Page extract:
------------------------------------------------------------

= Sarah Walker (mezzo-soprano) =

British mezzo-soprano

Sarah Elizabeth Royle Walker (born 11 March 1943) is an English mezzo-soprano.

Walker was born in Cheltenham, Gloucestershire. She studied at the Royal College of Music from 1961 to 1965, initially as a violinist and cellist, and went on to study singing with Vera Rózsa. She has appeared in numerous opera performances and is also known as a concert soloist and recitalist.

==Operatic career==
Walker's operatic debut was in 1969, as Ottavia in Kent Opera's production of L'incoronazione di Poppea. She has also appeared in Britain with Glyndebourne Festival Opera, The Royal Opera, English National Opera, Scottish Opera, and abroad at The Metropolitan Opera (New York City), Lyric Opera of Chicago, San Francisco Opera, La Monnaie (Brussels) and the Vienna State Opera.

Notable roles have included the title-roles in Gloriana and Maria Stuarda, Dido in Les Troyens and Baba the Turk in The Rake's Progress. She recorded the challenging Voices under the direction of its composer, Hans Werner Henze, in 1978.

------------------------------------------------------------

Stored rows:
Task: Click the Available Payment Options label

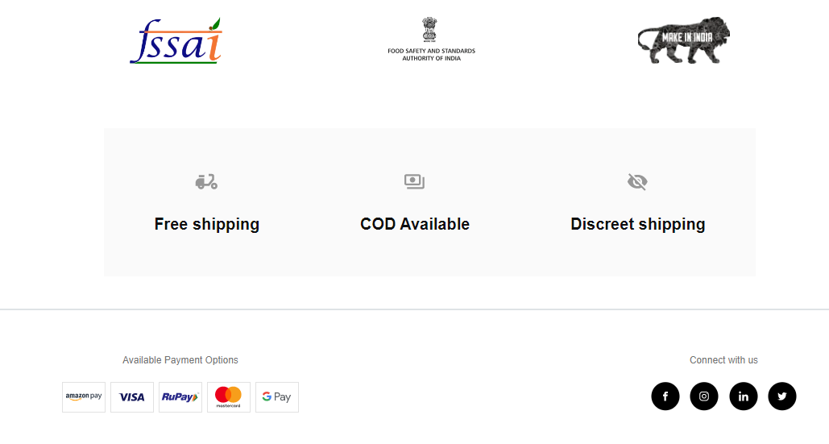Action: click(180, 360)
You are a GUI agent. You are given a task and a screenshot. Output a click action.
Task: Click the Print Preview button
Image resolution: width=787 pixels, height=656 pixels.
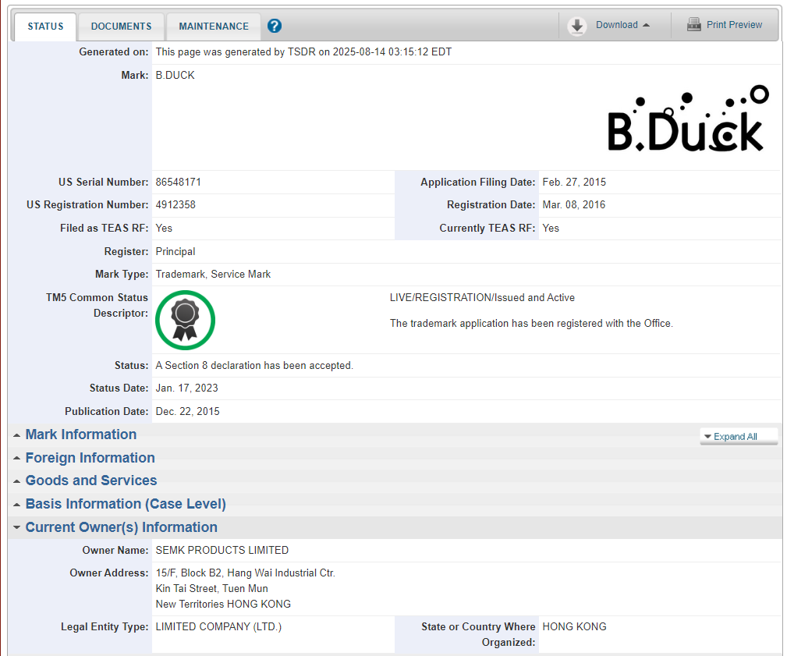[734, 25]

------------------------------------------------------------

Given exercise A: Output the passage of the Sarah Walker article from "British mezzo-soprano" to "soloist and recitalist.", copied word for word.
Given exercise B:
Answer these questions using the Sarah Walker article, labeling each answer to match its question.
(i) In which town and county was Walker born?
(ii) Which company staged the production in which she made her operatic debut?
(iii) Who directed the 1978 recording of Voices?
Given exercise C: Resume the Sarah Walker article after its final sentence, picking up from that point.

Right answer A:
British mezzo-soprano

Sarah Elizabeth Royle Walker (born 11 March 1943) is an English mezzo-soprano.

Walker was born in Cheltenham, Gloucestershire. She studied at the Royal College of Music from 1961 to 1965, initially as a violinist and cellist, and went on to study singing with Vera Rózsa. She has appeared in numerous opera performances and is also known as a concert soloist and recitalist.

Right answer B:
(i) Cheltenham, Gloucestershire
(ii) Kent Opera
(iii) Hans Werner Henze, its composer

Right answer C:
In 1989, Walker, along with June Anderson (Coloratura Soprano), Klaus König (tenor), and Jan-Hendrik Rootering (bass-baritone), under the baton of Leonard Bernstein, gave a performance of Beethoven's 9th Symphony. The performance, at Christmas, marked the fall earlier that year of the Berlin Wall. These four soloists were accompanied by a massive choir and orchestra made up of many nationalities: from Germany, the Bavarian Radio Symphony Orchestra and Chorus, the Chorus of the Berlin Radio Symphony Orchestra, and members of the Sächsische Staatskapelle Dresden; from the Soviet Union, members of the Orchestra of the Kirov Theatre, from the United Kingdom, members of the London Symphony Orchestra; from the USA, members of the New York Philharmonic, and from France, members of the Opéra de Paris.

==Rule Britannia 1985==
She performed a widely acclaimed rendition of Rule Britannia at The Last Night of the Proms in 1985.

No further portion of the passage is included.